Data for the task>
↓↓↓

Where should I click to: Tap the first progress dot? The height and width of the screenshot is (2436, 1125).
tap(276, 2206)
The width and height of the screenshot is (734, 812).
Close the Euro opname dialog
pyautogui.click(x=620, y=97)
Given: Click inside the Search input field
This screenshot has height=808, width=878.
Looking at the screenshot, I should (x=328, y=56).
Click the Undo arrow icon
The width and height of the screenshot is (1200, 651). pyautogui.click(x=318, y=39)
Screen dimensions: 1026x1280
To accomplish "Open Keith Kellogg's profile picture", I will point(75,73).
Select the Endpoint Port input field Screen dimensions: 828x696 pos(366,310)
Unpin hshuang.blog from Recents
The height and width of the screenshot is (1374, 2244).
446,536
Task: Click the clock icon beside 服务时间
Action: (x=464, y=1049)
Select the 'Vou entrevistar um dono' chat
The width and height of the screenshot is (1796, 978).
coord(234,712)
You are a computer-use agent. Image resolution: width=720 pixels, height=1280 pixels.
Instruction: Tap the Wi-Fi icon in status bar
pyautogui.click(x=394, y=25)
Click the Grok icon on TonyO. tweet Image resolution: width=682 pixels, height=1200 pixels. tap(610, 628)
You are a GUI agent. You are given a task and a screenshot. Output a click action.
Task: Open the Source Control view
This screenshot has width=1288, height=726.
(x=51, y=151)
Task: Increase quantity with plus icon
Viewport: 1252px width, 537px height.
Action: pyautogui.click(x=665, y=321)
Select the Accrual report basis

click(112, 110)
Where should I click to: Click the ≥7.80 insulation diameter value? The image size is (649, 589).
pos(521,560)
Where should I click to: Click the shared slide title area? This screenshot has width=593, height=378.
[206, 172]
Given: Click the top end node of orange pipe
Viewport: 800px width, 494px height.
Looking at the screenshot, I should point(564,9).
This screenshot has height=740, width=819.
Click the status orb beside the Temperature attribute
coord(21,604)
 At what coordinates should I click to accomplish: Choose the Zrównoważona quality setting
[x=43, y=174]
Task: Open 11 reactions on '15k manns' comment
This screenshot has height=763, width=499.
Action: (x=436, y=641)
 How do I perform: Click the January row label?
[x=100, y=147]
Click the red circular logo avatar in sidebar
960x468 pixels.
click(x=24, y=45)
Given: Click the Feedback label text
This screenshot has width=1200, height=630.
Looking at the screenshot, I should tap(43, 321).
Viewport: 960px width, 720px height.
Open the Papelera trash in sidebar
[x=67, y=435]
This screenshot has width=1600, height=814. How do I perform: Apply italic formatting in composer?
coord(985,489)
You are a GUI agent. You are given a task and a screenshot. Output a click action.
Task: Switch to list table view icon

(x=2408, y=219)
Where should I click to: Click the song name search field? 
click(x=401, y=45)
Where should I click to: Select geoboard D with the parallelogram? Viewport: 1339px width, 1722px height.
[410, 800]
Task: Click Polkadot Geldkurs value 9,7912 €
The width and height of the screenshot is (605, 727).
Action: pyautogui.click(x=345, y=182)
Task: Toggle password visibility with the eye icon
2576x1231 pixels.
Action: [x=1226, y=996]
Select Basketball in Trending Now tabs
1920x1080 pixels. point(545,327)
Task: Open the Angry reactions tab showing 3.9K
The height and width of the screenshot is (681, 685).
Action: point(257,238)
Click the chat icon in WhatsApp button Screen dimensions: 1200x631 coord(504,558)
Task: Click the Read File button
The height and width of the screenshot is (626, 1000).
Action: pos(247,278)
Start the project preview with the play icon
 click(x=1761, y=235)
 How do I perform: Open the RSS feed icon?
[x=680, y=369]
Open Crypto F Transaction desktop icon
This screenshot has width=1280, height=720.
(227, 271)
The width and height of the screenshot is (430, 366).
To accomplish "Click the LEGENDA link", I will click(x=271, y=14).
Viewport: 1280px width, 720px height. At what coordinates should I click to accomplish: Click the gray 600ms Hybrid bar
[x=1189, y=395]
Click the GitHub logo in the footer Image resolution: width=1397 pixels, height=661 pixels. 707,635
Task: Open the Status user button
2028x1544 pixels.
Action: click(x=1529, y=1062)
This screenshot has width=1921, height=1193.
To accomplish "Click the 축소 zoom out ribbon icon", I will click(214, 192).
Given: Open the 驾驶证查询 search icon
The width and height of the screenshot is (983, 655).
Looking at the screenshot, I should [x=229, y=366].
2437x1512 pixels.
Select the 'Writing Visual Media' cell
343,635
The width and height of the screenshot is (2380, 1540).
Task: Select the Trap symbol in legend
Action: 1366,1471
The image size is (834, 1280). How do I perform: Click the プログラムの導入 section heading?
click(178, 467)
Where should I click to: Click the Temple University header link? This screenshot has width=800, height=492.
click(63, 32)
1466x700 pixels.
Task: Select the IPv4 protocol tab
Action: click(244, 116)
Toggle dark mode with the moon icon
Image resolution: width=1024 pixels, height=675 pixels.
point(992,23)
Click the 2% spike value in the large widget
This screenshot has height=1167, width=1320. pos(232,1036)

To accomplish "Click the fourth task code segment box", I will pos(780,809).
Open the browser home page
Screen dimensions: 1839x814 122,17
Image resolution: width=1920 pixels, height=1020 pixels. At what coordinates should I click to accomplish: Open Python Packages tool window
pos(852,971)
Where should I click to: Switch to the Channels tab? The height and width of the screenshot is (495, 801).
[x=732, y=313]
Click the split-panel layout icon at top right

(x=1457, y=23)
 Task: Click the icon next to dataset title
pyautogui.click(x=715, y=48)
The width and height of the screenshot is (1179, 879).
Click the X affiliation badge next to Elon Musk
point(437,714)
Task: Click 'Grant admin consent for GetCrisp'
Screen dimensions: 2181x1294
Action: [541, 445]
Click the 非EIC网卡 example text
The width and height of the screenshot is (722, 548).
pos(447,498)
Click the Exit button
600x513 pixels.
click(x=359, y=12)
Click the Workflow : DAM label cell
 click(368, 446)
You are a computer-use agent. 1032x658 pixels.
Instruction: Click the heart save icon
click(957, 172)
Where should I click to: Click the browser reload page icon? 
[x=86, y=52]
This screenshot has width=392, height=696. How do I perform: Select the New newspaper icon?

↑↑↑

Instruction>
Copy the lines above verbatim, from the line with "Where should I click to: Click the shared" to the line with "coord(985,489)", both of these included.

Solution to the problem>
Where should I click to: Click the shared slide title area? This screenshot has width=593, height=378.
[206, 172]
Given: Click the top end node of orange pipe
Viewport: 800px width, 494px height.
Looking at the screenshot, I should point(564,9).
This screenshot has height=740, width=819.
Click the status orb beside the Temperature attribute
coord(21,604)
 At what coordinates should I click to accomplish: Choose the Zrównoważona quality setting
[x=43, y=174]
Task: Open 11 reactions on '15k manns' comment
This screenshot has height=763, width=499.
Action: (x=436, y=641)
 How do I perform: Click the January row label?
[x=100, y=147]
Click the red circular logo avatar in sidebar
960x468 pixels.
click(x=24, y=45)
Given: Click the Feedback label text
This screenshot has width=1200, height=630.
Looking at the screenshot, I should tap(43, 321).
Viewport: 960px width, 720px height.
Open the Papelera trash in sidebar
[x=67, y=435]
This screenshot has width=1600, height=814. How do I perform: Apply italic formatting in composer?
coord(985,489)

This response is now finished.